Wald’s Nobel Lecture The molecular basis of visual excitation was presented on December 12, 1967. I particularly like the opening paragraph:
“I have often had cause to feel that my hands are cleverer than my head. That is a crude way of characterizing the dialectics of experimentation. When it is going well, it is like a quiet conversation with Nature. One asks a question and gets an answer; then one asks the next question, and gets the next answer. An experiment is a device to make Nature speak intelligibly. After that one has only to listen”.
Further in the text Wald describes the “distribution of color function over the normal human retina”. This description, specifically his Figure 15, is precisely consistent with my finding that “nano-antenna” receptor appositional sites form the light interaction centers on the retina.
George Wald was an experimentalist
who objectively reported his findings even when (as I view it) they were at odds with the contemporary vision paradigm. His data for this distribution of “color centers” is totally inconsistent with the thinking of the time that ”cone receptors detect color” and rod receptors “possess greater sensitivity and a black and white response”. This is a mistaken belief (again, in my view) that persists even to this day and that has become dogma in the field of vision science.
Wald first reports that the central all-cone foveal fixation area (i.e., to 1 degree of eccentricity) is “blue-blind”. He had previously published this finding in a paper “Blue-Blindness in the Normal Fovea”, JOSA, Vol. 57, No. 11, November 1967, to which I have repeatedly made reference. This must mean that there are .no “blue sensitive” or “S” cones in the fovea – and the fovea contains >99% of all of the cone receptors. This has presented an historic dilemma for
which I can find no answer in the literature of vision. Wald’s finding seemingly has just been ignored preferring to envision a “retinal mosaic” as some sort of biological analogue of photographic film.

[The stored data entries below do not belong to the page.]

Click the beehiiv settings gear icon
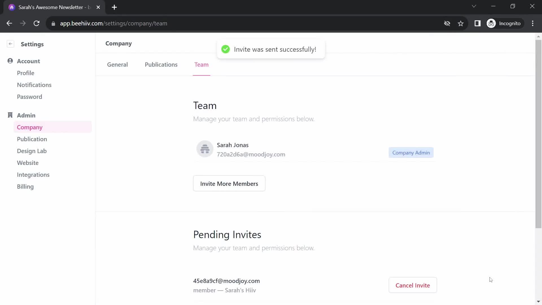The width and height of the screenshot is (542, 305). pyautogui.click(x=10, y=44)
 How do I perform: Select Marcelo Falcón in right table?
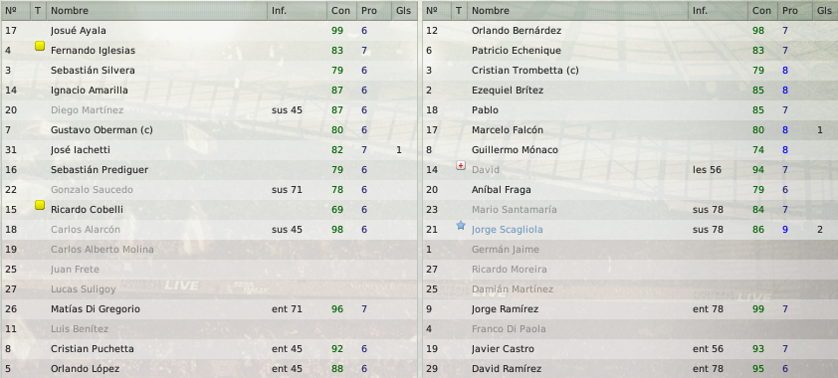coord(630,129)
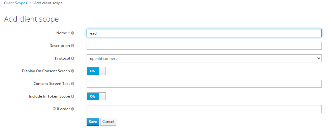Turn off Include In Token Scope switch
Image resolution: width=331 pixels, height=130 pixels.
96,96
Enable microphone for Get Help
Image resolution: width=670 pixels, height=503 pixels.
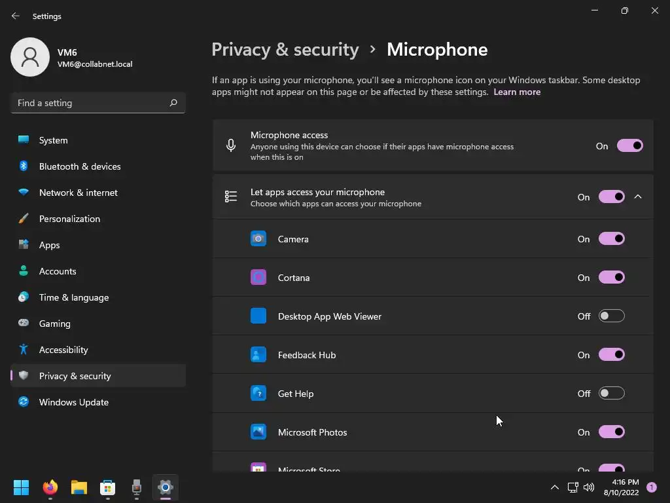(x=612, y=393)
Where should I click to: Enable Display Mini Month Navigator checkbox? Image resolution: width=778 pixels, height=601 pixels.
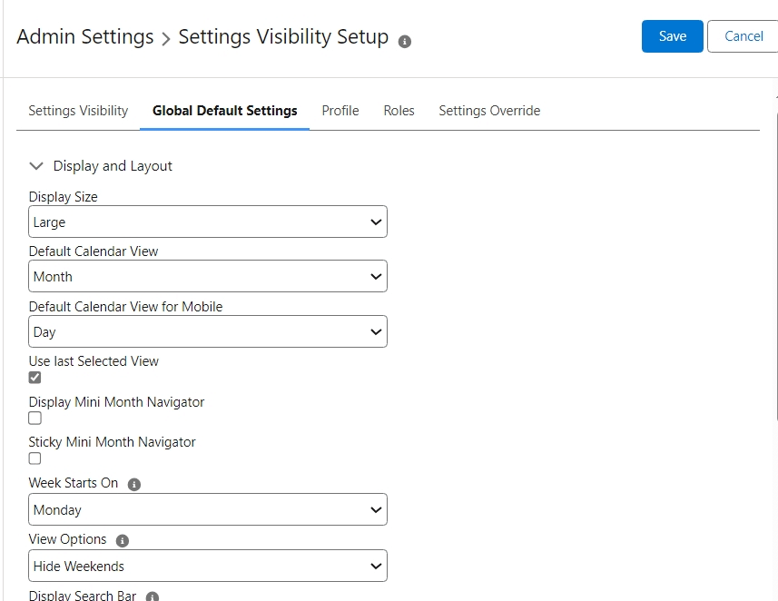[x=35, y=419]
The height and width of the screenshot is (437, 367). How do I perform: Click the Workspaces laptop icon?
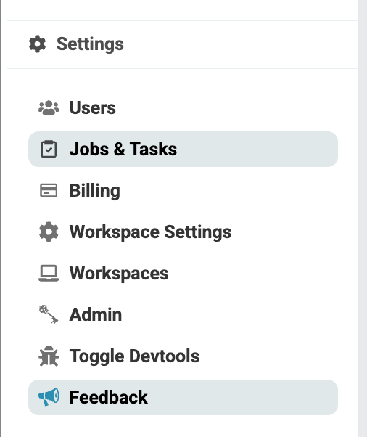pos(49,273)
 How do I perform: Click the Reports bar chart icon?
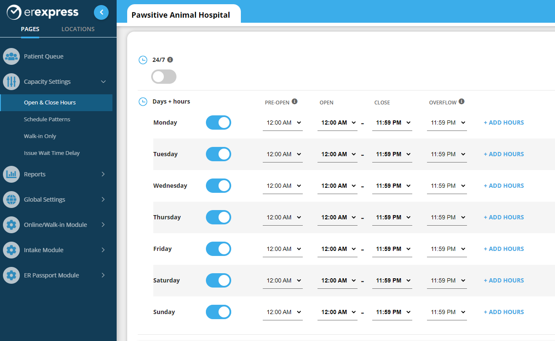point(11,174)
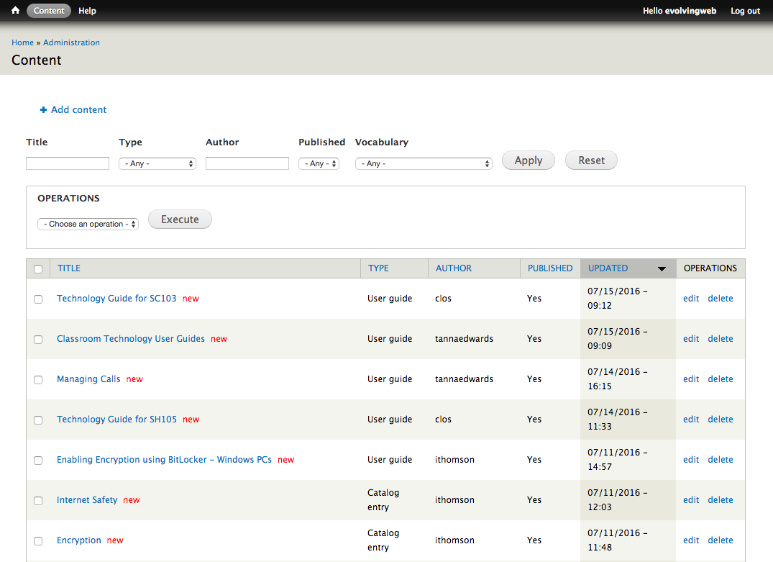Expand the Choose an operation dropdown
Image resolution: width=773 pixels, height=562 pixels.
[x=88, y=225]
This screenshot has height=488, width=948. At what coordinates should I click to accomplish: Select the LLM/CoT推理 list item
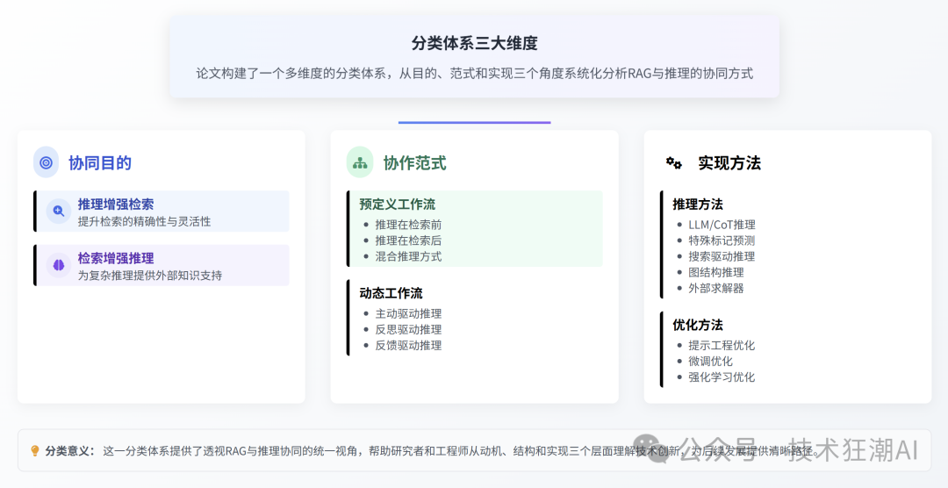point(722,225)
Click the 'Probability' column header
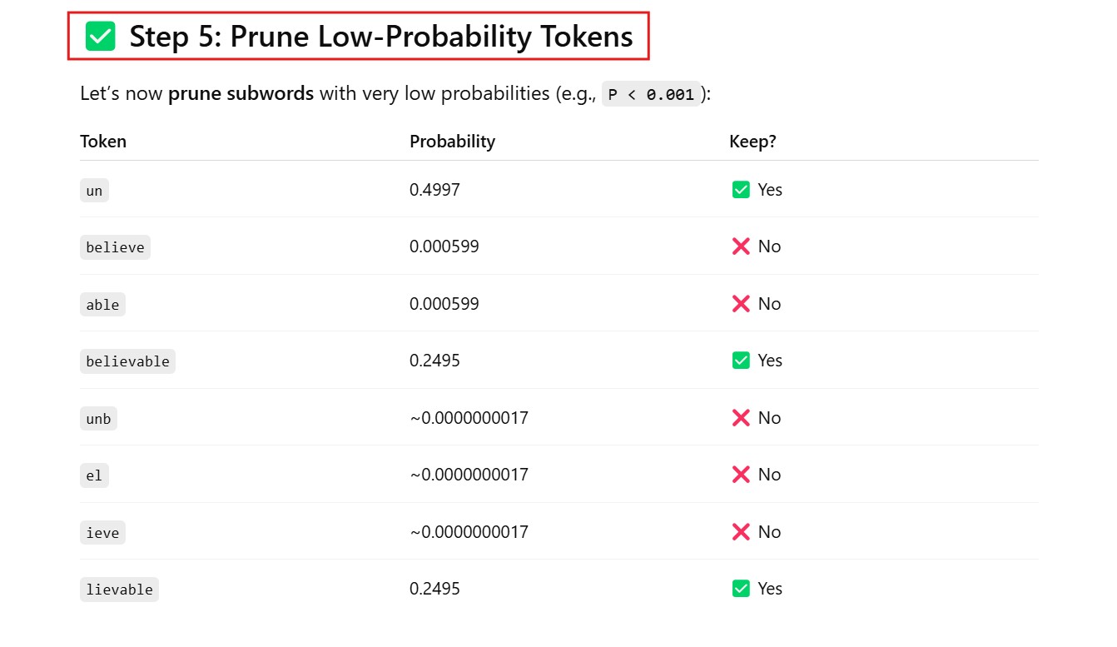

He goes on to state that “from there to about 20-30 degrees from the fixation point is trichromatic”.
This is the exact retinal area that I have proposed is involved in formation of the visual image. Trichromicity, however, is seen in the nano-antenna order that is derived from the statistical distribution of the two types of receptors. This order is comprised of two regions whose lateral extensions correspond to the long and short wavelength limits of visual response separated by the geometrically-determined mid band reference point (the “Land point”). The subsequent (in the bran?) sense of “color” is derived from a synthesis of the light interaction from these two regions.
Regarding this mid band reference point, in the morphology of the retina there is obviously some tendency for rods to associate with single cones forming, at 7-8 degrees, a complete octagonal “eight rods around each cone” spatial order. It is this spatial order forming the 550 nm wavelength that, in addition to explaining color vision, is the basis for the heretofore unexplained color constancy of vision.
Wald goes on to state: “beyond this range, to perhaps 70-80 degrees out, the retina behaves as though red- or green- blind; and still further out as colorblind (monochromatic)”. This again is precisely as I have proposed – this region is populated entirely with rod receptors (albeit a very few widely distributed remaining cones). It is not at all involved in the image formation process but functions at the short wavelength end of the visual spectrum as a wide angle “light meter” controlling pupillary constriction and light entrance into the eye.